*** Begin section ***

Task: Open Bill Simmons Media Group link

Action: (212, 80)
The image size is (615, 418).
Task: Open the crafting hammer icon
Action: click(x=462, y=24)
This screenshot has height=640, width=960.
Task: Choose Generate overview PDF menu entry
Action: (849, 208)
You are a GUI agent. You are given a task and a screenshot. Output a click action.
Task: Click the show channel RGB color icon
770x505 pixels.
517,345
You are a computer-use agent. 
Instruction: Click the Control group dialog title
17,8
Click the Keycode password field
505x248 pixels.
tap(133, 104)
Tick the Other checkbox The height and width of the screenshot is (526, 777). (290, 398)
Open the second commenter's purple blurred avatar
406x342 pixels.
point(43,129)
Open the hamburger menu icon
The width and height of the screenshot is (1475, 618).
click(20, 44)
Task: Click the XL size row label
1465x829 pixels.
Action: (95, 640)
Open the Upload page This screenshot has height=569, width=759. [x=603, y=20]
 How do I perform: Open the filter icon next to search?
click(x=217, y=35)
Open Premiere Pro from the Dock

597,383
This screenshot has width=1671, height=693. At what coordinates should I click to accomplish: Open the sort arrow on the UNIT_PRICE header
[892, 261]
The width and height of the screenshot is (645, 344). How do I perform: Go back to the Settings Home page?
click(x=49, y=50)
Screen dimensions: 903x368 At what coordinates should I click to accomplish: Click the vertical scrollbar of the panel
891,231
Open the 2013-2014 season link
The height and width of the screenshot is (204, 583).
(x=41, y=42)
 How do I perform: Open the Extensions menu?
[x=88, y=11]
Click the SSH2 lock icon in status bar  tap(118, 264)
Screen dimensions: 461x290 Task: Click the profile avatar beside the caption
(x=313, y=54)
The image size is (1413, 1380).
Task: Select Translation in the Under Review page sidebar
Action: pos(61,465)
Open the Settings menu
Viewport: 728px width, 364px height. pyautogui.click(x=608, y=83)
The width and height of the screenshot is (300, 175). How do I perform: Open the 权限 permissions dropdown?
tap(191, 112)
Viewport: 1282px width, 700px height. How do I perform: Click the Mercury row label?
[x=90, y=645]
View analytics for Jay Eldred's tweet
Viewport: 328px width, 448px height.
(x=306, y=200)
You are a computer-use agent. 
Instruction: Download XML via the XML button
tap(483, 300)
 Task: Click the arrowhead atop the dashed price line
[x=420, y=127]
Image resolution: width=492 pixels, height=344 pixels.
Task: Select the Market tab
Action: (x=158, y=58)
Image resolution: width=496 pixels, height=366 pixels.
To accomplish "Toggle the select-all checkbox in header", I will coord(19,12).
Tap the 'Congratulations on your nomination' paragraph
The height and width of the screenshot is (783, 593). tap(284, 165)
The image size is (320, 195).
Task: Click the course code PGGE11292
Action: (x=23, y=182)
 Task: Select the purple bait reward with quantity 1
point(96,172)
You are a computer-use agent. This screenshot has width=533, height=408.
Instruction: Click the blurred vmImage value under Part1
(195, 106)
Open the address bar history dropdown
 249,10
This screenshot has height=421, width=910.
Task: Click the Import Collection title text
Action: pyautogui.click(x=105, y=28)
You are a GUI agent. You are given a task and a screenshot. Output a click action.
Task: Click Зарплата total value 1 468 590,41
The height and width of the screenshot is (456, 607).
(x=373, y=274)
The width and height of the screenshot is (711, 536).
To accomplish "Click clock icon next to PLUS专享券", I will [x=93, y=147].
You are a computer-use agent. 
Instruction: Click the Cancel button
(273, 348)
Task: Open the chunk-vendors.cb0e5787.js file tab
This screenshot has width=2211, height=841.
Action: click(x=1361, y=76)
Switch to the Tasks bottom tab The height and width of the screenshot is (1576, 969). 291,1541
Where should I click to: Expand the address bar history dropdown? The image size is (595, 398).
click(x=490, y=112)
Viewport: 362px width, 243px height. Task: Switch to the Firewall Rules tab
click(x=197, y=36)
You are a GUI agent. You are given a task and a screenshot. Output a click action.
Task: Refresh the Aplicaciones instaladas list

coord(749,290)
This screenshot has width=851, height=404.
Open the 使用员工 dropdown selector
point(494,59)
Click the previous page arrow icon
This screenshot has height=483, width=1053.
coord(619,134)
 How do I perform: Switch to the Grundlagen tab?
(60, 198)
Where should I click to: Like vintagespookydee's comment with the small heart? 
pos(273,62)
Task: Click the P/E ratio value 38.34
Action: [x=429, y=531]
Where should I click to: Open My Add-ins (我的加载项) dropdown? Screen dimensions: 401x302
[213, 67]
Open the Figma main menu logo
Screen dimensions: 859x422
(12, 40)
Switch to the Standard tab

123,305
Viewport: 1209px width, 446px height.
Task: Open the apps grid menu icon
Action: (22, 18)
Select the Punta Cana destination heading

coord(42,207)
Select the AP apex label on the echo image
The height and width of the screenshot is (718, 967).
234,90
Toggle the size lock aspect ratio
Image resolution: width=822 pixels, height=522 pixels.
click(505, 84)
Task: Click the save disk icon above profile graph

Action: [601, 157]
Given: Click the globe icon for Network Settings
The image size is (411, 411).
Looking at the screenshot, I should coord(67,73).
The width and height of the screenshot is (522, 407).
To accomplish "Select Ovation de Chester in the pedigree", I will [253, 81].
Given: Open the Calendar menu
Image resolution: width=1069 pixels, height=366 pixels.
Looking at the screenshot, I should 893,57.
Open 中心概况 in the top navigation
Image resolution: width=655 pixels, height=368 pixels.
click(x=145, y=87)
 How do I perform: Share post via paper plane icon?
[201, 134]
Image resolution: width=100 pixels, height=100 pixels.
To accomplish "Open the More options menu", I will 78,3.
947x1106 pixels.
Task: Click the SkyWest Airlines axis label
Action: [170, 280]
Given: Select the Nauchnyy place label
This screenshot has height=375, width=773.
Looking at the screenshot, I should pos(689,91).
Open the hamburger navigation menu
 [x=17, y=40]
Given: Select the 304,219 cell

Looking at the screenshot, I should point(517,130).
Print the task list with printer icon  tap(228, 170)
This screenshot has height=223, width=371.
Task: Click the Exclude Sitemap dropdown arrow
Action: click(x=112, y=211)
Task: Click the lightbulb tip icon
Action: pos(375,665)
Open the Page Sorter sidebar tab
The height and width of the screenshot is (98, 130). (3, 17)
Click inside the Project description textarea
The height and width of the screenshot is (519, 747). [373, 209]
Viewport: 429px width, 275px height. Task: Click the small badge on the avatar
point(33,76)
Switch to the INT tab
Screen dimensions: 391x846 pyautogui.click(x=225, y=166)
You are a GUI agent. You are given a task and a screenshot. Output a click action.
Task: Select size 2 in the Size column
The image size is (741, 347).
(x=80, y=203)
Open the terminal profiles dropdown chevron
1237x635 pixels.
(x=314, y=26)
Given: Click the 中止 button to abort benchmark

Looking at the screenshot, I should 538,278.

*** End section ***

The full listing must be copied exactly, every line included.

Solution to the exercise:
Task: Open Bill Simmons Media Group link

Action: (212, 80)
The image size is (615, 418).
Task: Open the crafting hammer icon
Action: click(x=462, y=24)
This screenshot has height=640, width=960.
Task: Choose Generate overview PDF menu entry
Action: (849, 208)
You are a GUI agent. You are given a task and a screenshot. Output a click action.
Task: Click the show channel RGB color icon
770x505 pixels.
517,345
You are a computer-use agent. 
Instruction: Click the Control group dialog title
17,8
Click the Keycode password field
505x248 pixels.
tap(133, 104)
Tick the Other checkbox The height and width of the screenshot is (526, 777). (290, 398)
Open the second commenter's purple blurred avatar
406x342 pixels.
point(43,129)
Open the hamburger menu icon
The width and height of the screenshot is (1475, 618).
click(20, 44)
Task: Click the XL size row label
1465x829 pixels.
Action: (95, 640)
Open the Upload page This screenshot has height=569, width=759. [x=603, y=20]
 How do I perform: Open the filter icon next to search?
click(x=217, y=35)
Open Premiere Pro from the Dock

597,383
This screenshot has width=1671, height=693. At what coordinates should I click to accomplish: Open the sort arrow on the UNIT_PRICE header
[892, 261]
The width and height of the screenshot is (645, 344). How do I perform: Go back to the Settings Home page?
click(x=49, y=50)
Screen dimensions: 903x368 At what coordinates should I click to accomplish: Click the vertical scrollbar of the panel
891,231
Open the 2013-2014 season link
The height and width of the screenshot is (204, 583).
(x=41, y=42)
 How do I perform: Open the Extensions menu?
[x=88, y=11]
Click the SSH2 lock icon in status bar  tap(118, 264)
Screen dimensions: 461x290 Task: Click the profile avatar beside the caption
(x=313, y=54)
The image size is (1413, 1380).
Task: Select Translation in the Under Review page sidebar
Action: pos(61,465)
Open the Settings menu
Viewport: 728px width, 364px height. pyautogui.click(x=608, y=83)
The width and height of the screenshot is (300, 175). How do I perform: Open the 权限 permissions dropdown?
tap(191, 112)
Viewport: 1282px width, 700px height. How do I perform: Click the Mercury row label?
[x=90, y=645]
View analytics for Jay Eldred's tweet
Viewport: 328px width, 448px height.
(x=306, y=200)
You are a computer-use agent. 
Instruction: Download XML via the XML button
tap(483, 300)
 Task: Click the arrowhead atop the dashed price line
[x=420, y=127]
Image resolution: width=492 pixels, height=344 pixels.
Task: Select the Market tab
Action: (x=158, y=58)
Image resolution: width=496 pixels, height=366 pixels.
To accomplish "Toggle the select-all checkbox in header", I will coord(19,12).
Tap the 'Congratulations on your nomination' paragraph
The height and width of the screenshot is (783, 593). tap(284, 165)
The image size is (320, 195).
Task: Click the course code PGGE11292
Action: (x=23, y=182)
 Task: Select the purple bait reward with quantity 1
point(96,172)
You are a computer-use agent. This screenshot has width=533, height=408.
Instruction: Click the blurred vmImage value under Part1
(195, 106)
Open the address bar history dropdown
 249,10
This screenshot has height=421, width=910.
Task: Click the Import Collection title text
Action: pyautogui.click(x=105, y=28)
You are a GUI agent. You are given a task and a screenshot. Output a click action.
Task: Click Зарплата total value 1 468 590,41
The height and width of the screenshot is (456, 607).
(x=373, y=274)
The width and height of the screenshot is (711, 536).
To accomplish "Click clock icon next to PLUS专享券", I will [x=93, y=147].
You are a computer-use agent. 
Instruction: Click the Cancel button
(273, 348)
Task: Open the chunk-vendors.cb0e5787.js file tab
This screenshot has width=2211, height=841.
Action: click(x=1361, y=76)
Switch to the Tasks bottom tab The height and width of the screenshot is (1576, 969). 291,1541
Where should I click to: Expand the address bar history dropdown? The image size is (595, 398).
click(x=490, y=112)
Viewport: 362px width, 243px height. Task: Switch to the Firewall Rules tab
click(x=197, y=36)
You are a GUI agent. You are given a task and a screenshot. Output a click action.
Task: Refresh the Aplicaciones instaladas list

coord(749,290)
This screenshot has width=851, height=404.
Open the 使用员工 dropdown selector
point(494,59)
Click the previous page arrow icon
This screenshot has height=483, width=1053.
coord(619,134)
 How do I perform: Switch to the Grundlagen tab?
(60, 198)
Where should I click to: Like vintagespookydee's comment with the small heart? 
pos(273,62)
Task: Click the P/E ratio value 38.34
Action: [x=429, y=531]
Where should I click to: Open My Add-ins (我的加载项) dropdown? Screen dimensions: 401x302
[213, 67]
Open the Figma main menu logo
Screen dimensions: 859x422
(12, 40)
Switch to the Standard tab

123,305
Viewport: 1209px width, 446px height.
Task: Open the apps grid menu icon
Action: (22, 18)
Select the Punta Cana destination heading

coord(42,207)
Select the AP apex label on the echo image
The height and width of the screenshot is (718, 967).
234,90
Toggle the size lock aspect ratio
Image resolution: width=822 pixels, height=522 pixels.
click(505, 84)
Task: Click the save disk icon above profile graph

Action: [601, 157]
Given: Click the globe icon for Network Settings
The image size is (411, 411).
Looking at the screenshot, I should coord(67,73).
The width and height of the screenshot is (522, 407).
To accomplish "Select Ovation de Chester in the pedigree", I will [253, 81].
Given: Open the Calendar menu
Image resolution: width=1069 pixels, height=366 pixels.
Looking at the screenshot, I should 893,57.
Open 中心概况 in the top navigation
Image resolution: width=655 pixels, height=368 pixels.
click(x=145, y=87)
 How do I perform: Share post via paper plane icon?
[201, 134]
Image resolution: width=100 pixels, height=100 pixels.
To accomplish "Open the More options menu", I will 78,3.
947x1106 pixels.
Task: Click the SkyWest Airlines axis label
Action: [170, 280]
Given: Select the Nauchnyy place label
This screenshot has height=375, width=773.
Looking at the screenshot, I should pos(689,91).
Open the hamburger navigation menu
 [x=17, y=40]
Given: Select the 304,219 cell

Looking at the screenshot, I should point(517,130).
Print the task list with printer icon  tap(228, 170)
This screenshot has height=223, width=371.
Task: Click the Exclude Sitemap dropdown arrow
Action: click(x=112, y=211)
Task: Click the lightbulb tip icon
Action: pos(375,665)
Open the Page Sorter sidebar tab
The height and width of the screenshot is (98, 130). (3, 17)
Click inside the Project description textarea
The height and width of the screenshot is (519, 747). [373, 209]
Viewport: 429px width, 275px height. Task: Click the small badge on the avatar
point(33,76)
Switch to the INT tab
Screen dimensions: 391x846 pyautogui.click(x=225, y=166)
You are a GUI agent. You are given a task and a screenshot. Output a click action.
Task: Select size 2 in the Size column
The image size is (741, 347).
(x=80, y=203)
Open the terminal profiles dropdown chevron
1237x635 pixels.
(x=314, y=26)
Given: Click the 中止 button to abort benchmark

Looking at the screenshot, I should 538,278.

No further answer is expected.